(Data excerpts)
----

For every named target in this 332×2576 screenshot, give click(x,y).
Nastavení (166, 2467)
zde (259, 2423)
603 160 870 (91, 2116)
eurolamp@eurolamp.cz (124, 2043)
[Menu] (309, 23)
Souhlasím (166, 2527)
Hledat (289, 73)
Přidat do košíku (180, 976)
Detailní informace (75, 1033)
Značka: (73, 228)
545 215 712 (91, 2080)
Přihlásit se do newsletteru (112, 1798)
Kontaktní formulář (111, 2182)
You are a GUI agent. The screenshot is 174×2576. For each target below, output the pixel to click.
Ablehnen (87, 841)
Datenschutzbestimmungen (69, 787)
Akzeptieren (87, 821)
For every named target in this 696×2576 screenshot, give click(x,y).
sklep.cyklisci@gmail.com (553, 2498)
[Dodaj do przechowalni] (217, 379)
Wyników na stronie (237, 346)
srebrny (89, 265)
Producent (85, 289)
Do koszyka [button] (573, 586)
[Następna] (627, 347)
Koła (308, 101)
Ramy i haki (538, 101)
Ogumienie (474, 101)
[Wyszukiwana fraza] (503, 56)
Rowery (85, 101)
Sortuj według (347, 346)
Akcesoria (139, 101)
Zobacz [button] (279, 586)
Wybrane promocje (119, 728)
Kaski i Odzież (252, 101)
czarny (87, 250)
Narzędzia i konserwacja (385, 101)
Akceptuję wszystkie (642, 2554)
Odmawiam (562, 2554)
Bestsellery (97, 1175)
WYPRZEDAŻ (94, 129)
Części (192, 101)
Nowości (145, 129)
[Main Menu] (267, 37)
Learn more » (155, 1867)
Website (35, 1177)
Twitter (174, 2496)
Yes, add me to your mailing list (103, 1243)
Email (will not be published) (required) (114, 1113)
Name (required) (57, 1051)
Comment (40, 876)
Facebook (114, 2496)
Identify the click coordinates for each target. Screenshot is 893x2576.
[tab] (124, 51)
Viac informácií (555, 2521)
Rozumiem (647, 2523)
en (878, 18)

----

■ Try it ■
Using the entries above, give again each line from the one containing "Ramy i haki (538, 101)" through the last line, exactly and only those.

■ Finished task ■
Ramy i haki (538, 101)
Ogumienie (474, 101)
[Wyszukiwana fraza] (503, 56)
Rowery (85, 101)
Sortuj według (347, 346)
Akcesoria (139, 101)
Zobacz [button] (279, 586)
Wybrane promocje (119, 728)
Kaski i Odzież (252, 101)
czarny (87, 250)
Narzędzia i konserwacja (385, 101)
Akceptuję wszystkie (642, 2554)
Odmawiam (562, 2554)
Bestsellery (97, 1175)
WYPRZEDAŻ (94, 129)
Części (192, 101)
Nowości (145, 129)
[Main Menu] (267, 37)
Learn more » (155, 1867)
Website (35, 1177)
Twitter (174, 2496)
Yes, add me to your mailing list (103, 1243)
Email (will not be published) (required) (114, 1113)
Name (required) (57, 1051)
Comment (40, 876)
Facebook (114, 2496)
Identify the click coordinates for each target. Screenshot is 893x2576.
[tab] (124, 51)
Viac informácií (555, 2521)
Rozumiem (647, 2523)
en (878, 18)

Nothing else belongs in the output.